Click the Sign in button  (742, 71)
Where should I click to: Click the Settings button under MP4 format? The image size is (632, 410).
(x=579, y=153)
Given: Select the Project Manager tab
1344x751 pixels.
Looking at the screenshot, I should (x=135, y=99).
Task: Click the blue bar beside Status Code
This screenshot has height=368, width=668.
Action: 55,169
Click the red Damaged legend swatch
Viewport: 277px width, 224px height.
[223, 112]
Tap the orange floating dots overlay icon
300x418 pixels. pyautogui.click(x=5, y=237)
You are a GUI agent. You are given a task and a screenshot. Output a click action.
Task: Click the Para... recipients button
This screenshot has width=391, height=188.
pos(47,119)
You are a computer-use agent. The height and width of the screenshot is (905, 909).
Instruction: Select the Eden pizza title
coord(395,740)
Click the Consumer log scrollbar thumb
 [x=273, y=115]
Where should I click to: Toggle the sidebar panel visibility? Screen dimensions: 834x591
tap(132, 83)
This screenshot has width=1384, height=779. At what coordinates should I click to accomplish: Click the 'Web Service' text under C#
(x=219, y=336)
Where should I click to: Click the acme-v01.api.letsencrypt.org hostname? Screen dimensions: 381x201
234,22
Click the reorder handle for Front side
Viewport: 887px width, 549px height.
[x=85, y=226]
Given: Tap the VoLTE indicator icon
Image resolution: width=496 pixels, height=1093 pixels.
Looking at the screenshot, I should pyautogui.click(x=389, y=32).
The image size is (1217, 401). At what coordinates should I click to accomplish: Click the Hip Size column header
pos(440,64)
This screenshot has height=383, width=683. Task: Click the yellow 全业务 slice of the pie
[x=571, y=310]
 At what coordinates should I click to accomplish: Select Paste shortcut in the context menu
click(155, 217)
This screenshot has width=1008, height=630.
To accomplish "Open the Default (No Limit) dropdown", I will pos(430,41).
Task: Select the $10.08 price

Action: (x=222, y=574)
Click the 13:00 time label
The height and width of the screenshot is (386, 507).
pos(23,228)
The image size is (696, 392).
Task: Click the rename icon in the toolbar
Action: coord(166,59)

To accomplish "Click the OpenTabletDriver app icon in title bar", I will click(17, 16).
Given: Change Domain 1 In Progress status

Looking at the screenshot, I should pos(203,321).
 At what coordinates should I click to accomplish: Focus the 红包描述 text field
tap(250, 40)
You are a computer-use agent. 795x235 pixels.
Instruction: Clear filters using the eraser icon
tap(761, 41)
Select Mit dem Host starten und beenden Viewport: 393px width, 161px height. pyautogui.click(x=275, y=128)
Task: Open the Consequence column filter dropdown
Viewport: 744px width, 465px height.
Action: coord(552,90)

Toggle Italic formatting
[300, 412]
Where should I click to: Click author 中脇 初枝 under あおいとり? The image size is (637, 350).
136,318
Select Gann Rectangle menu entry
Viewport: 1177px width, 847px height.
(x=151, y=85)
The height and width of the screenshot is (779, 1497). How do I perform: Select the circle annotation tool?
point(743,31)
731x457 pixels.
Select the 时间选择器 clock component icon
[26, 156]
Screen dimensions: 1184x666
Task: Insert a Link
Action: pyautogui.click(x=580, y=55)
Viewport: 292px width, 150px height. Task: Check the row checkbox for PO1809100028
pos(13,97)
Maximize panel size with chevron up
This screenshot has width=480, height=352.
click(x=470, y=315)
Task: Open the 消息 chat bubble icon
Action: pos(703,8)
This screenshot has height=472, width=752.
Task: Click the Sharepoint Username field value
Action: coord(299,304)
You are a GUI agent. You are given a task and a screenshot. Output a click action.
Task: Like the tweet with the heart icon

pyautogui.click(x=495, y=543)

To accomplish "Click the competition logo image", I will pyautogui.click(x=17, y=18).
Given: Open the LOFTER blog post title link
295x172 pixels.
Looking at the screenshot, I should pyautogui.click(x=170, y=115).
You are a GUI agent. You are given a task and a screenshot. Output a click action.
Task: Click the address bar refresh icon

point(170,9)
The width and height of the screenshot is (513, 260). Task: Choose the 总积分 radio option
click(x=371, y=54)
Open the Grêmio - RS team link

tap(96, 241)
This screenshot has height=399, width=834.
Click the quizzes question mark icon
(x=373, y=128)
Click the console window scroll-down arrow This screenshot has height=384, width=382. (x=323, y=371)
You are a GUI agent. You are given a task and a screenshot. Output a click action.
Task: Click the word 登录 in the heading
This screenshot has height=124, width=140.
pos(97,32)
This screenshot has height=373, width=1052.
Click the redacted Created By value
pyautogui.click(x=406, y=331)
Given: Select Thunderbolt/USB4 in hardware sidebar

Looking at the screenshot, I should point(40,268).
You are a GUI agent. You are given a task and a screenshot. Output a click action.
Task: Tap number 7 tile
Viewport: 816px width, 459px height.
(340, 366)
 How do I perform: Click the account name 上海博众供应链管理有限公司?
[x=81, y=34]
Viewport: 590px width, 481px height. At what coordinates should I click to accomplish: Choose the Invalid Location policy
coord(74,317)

PROBLEM STATEMENT: Scan the listing for the string "dropdown". Copy each line that has it.

ANSWER BELOW:
To accomplish "Open the Default (No Limit) dropdown", I will pos(430,41).
Task: Open the Consequence column filter dropdown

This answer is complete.